XXV fables des animaux

En 1578, dans une Anvers naguère encore capitale
économique du monde occidental, désormais déchirée
par les guerres entre calvinistes hollandais et
catholiques espagnols, sortent des très célèbres presses de
Christophe Plantin ces XXV Fables des animaux en langue
française d'Estienne Perret, citoyen de la ville.

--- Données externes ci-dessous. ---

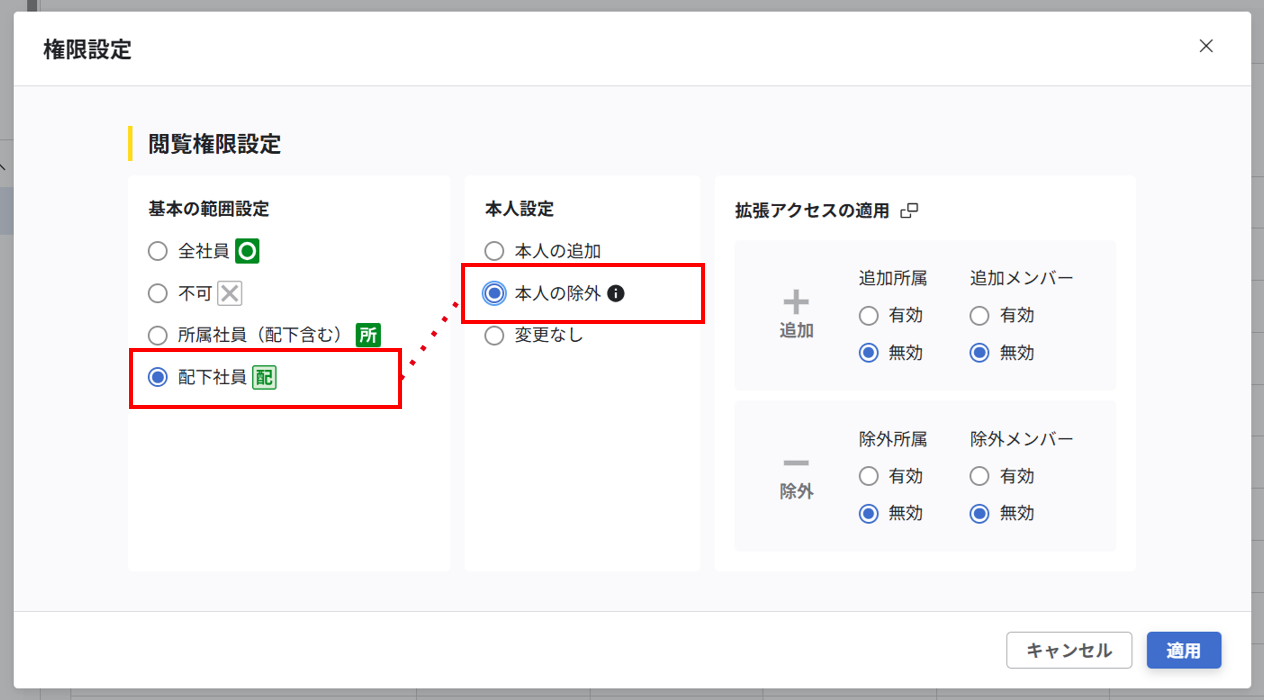Screen dimensions: 1264x700
Task: Enable 有効 for 除外所属
Action: coord(868,476)
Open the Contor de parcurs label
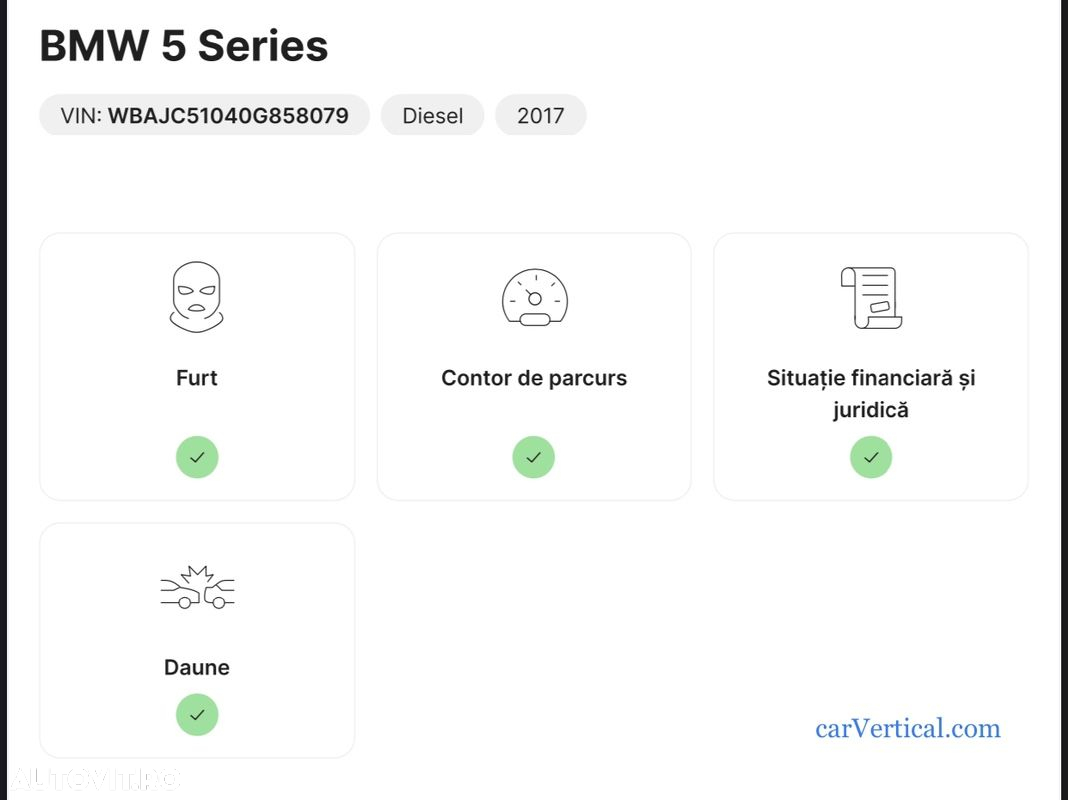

Elles sont
somptueusement illustrées par l'un des graveurs en taille
douce qu'employait l'éditeur : Abraham de Bruyn, Pierre Huys,
Christophe Van den Broeck, les frères Wierix ? Le talent de
l'artiste anonyme force l'admiration.
«La coïncidence recherchée par le versificateur entre
la sagesse terrienne et méfiante d'Ésope et les admonitions
de l'Ecclésiaste ou du Psalmiste, fait mieux comprendre
pourquoi les apologues de l'esclave grec ont résisté, comme
les livres sapientiaux de l'Ancien Testament, à toutes les
tempêtes de l'Histoire [...]. Avec Perret, dans l'Anvers
encore pantelante de l'iconoclasme calviniste et de la
`Fureur espagnole', il faut apprendre à vivre aux aguets,
dans un monde aussi brutal et rempli de pièges mortels
qu'une ferme d'animaux sans fermier, toujours prêt d'un instant
à l'autre à être égorgé en dépit de toutes les précautions.
Le Christ en croix est seul à donner un sens à une
humanité assiégée et persécutée par l'animalité perfide et
meurtrière qu'elle porte en elle depuis Adam.»